Con una inversión de US$45 millones, Condado Quetzal no comienza únicamente la construcción de 913 viviendas. Comienza, sobre todo, una conversación sobre cómo debería diseñarse la próxima generación de comunidades salvadoreñas. En medio de un interim donde la vivienda ya no se mide únicamente por metros cuadrados, sino por la experiencia de habitar, el nuevo desarrollo de Acres Inmobiliaria apuesta por un modelo donde urbanismo, naturaleza y convivencia dejan de ser conceptos aislados para convertirse en un mismo lenguaje.

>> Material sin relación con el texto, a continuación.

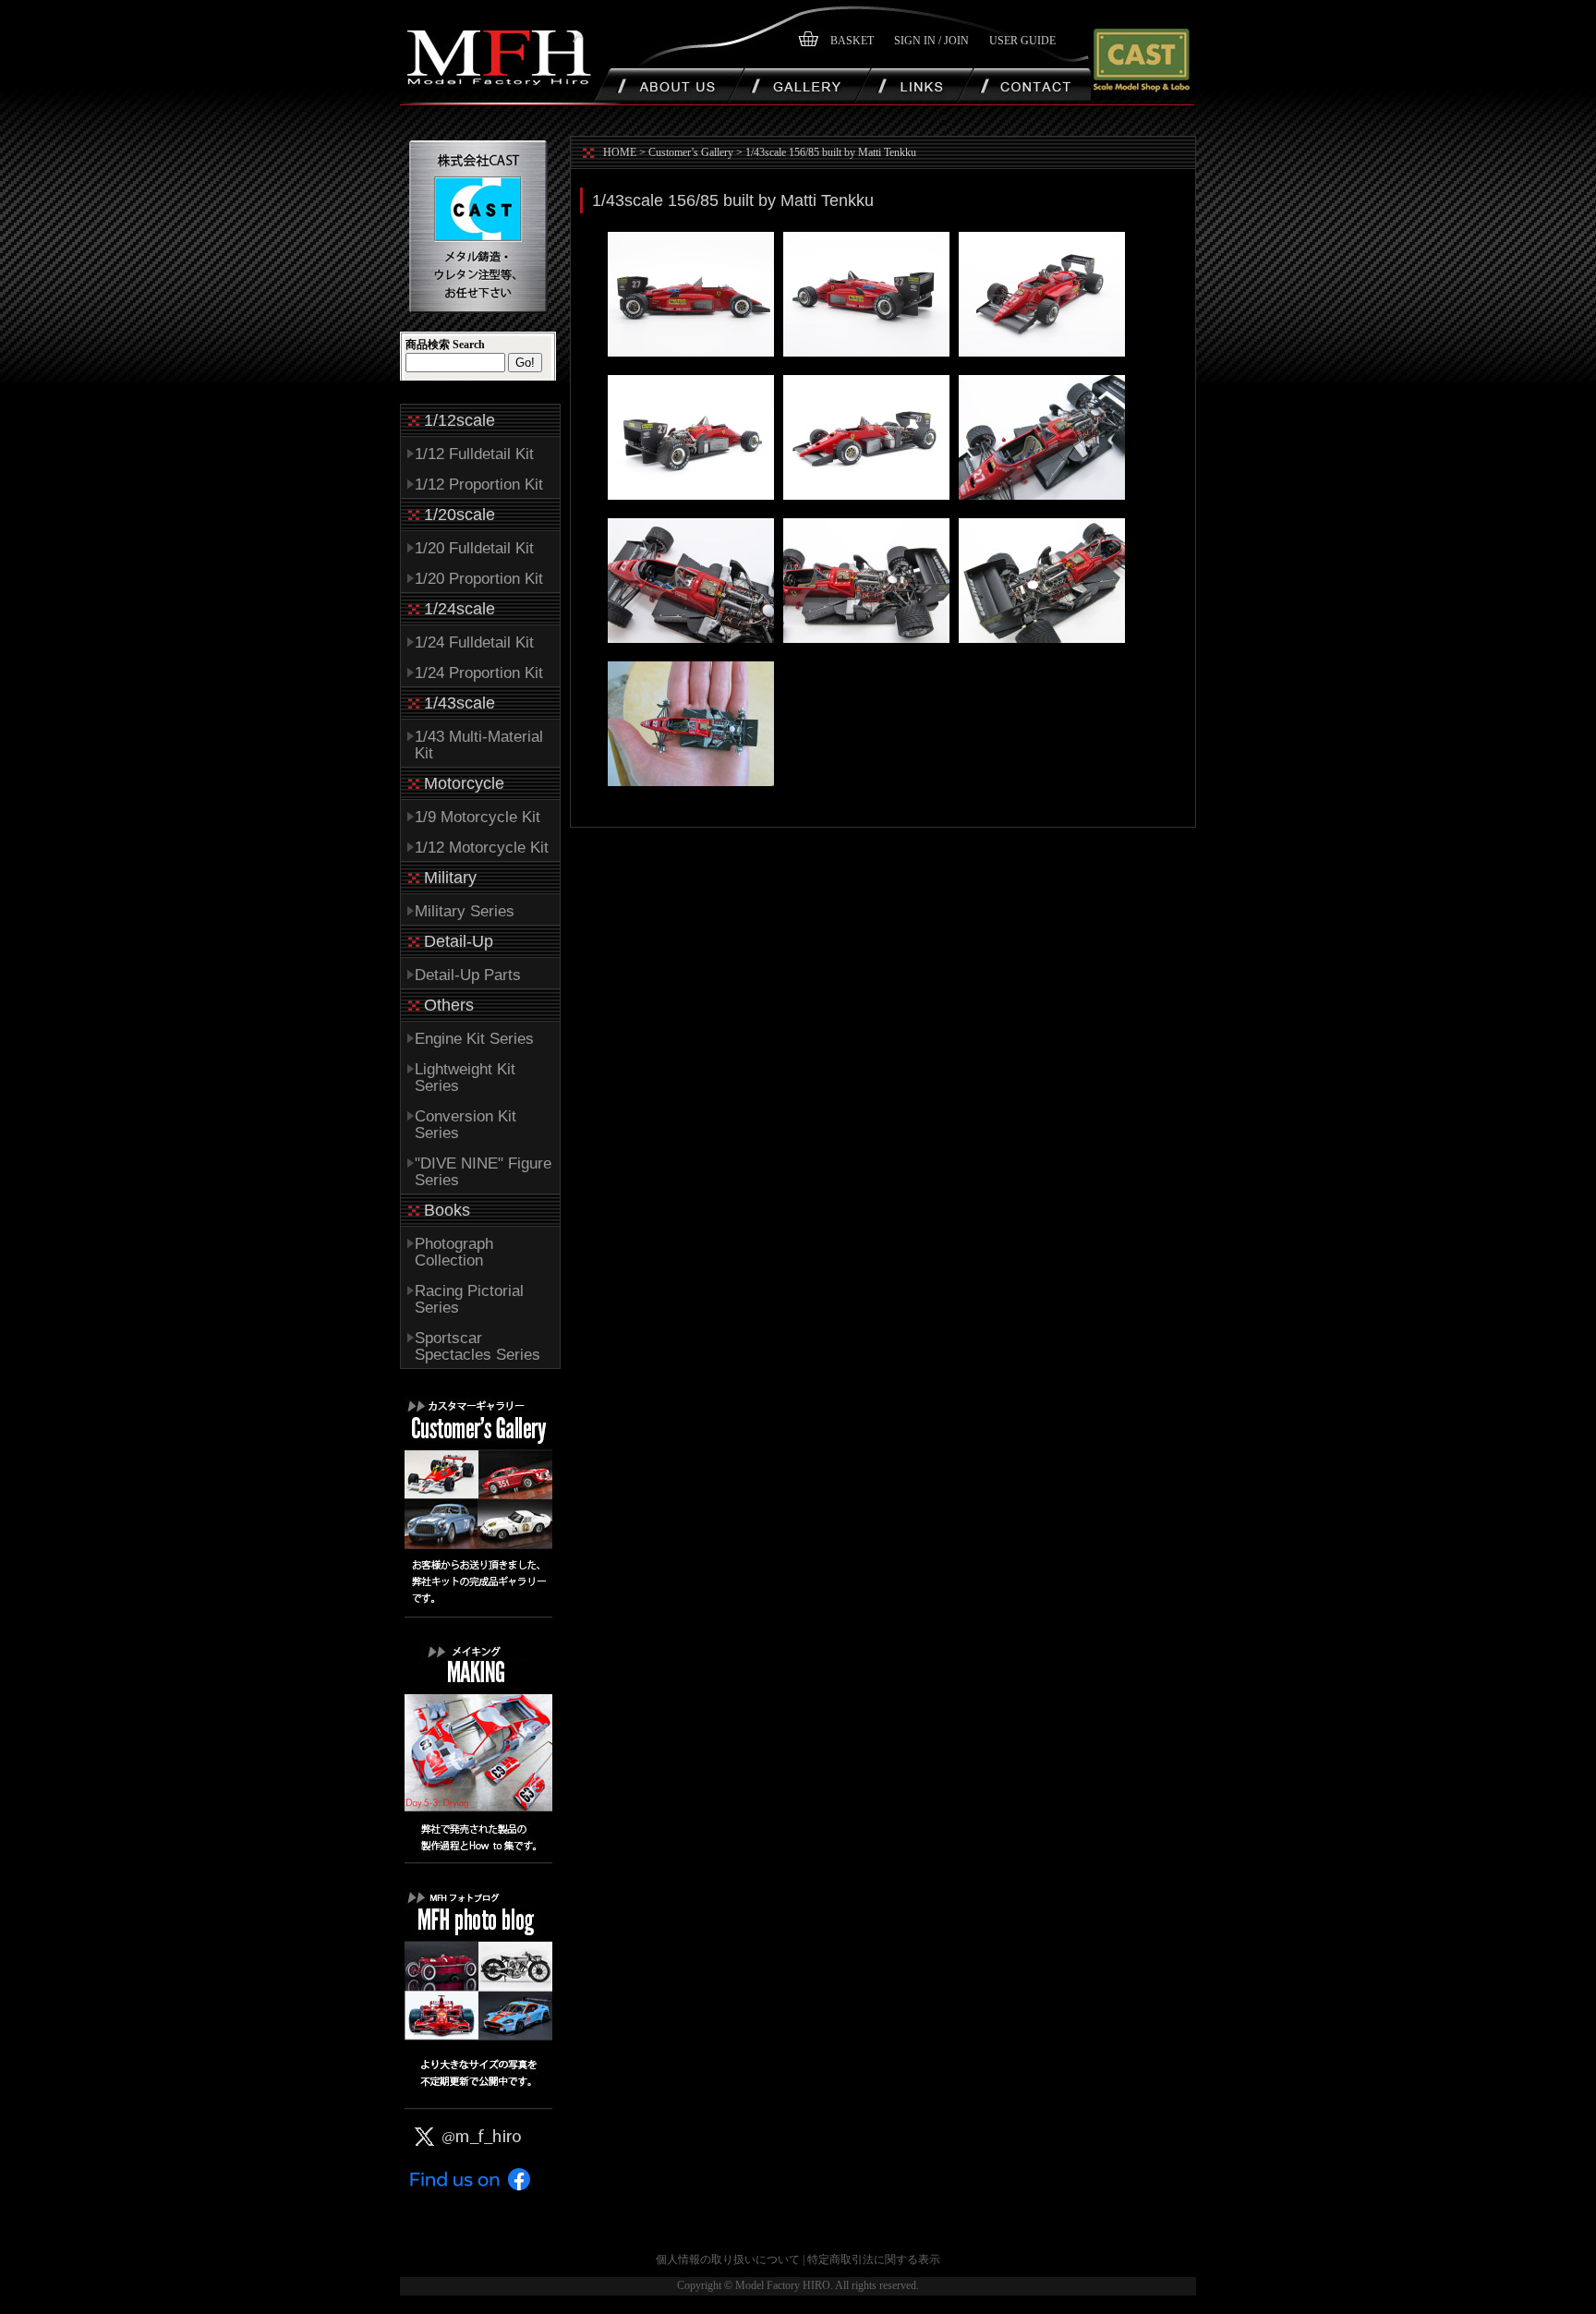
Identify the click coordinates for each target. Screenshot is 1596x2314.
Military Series (464, 911)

Ubicado en Quezaltepeque, el proyecto fue concebido como una comunidad integral. Reserva natural, ciclovías, coworking, áreas comerciales, casa club y espacios destinados al encuentro comunitario forman parte de una visión que entiende que una ciudad comienza mucho antes de la puerta de una casa.

La colocación de la primera piedra simboliza también el ingreso de Acres Inmobiliaria al sector residencial. Su propuesta trasciende la construcción de viviendas para enfocarse en la creación de patrimonio y calidad de vida, una visión respaldada por JOB Constructora mediante procesos constructivos orientados a elevar los estándares de eficiencia, planificación e infraestructura.
El impacto trasciende el diseño. Durante su ejecución se proyecta la generación de alrededor de 500 empleos directos e indirectos, mientras que las viviendas, disponibles desde US$45,988 mediante financiamiento del Fondo Social para la Vivienda, amplían el acceso a desarrollos planificados para cientos de familias salvadoreñas.

En un país donde el crecimiento urbano comienza a escribirse bajo nuevas reglas, Condado Quetzal representa una idea cada vez más relevante: que una comunidad no se construye únicamente con concreto, sino con espacios capaces de fomentar pertenencia, bienestar y futuro. Más que levantar casas, el proyecto busca consolidar una forma distinta de vivir, donde la planificación urbana se convierte en una inversión social con impacto duradero para las próximas generaciones.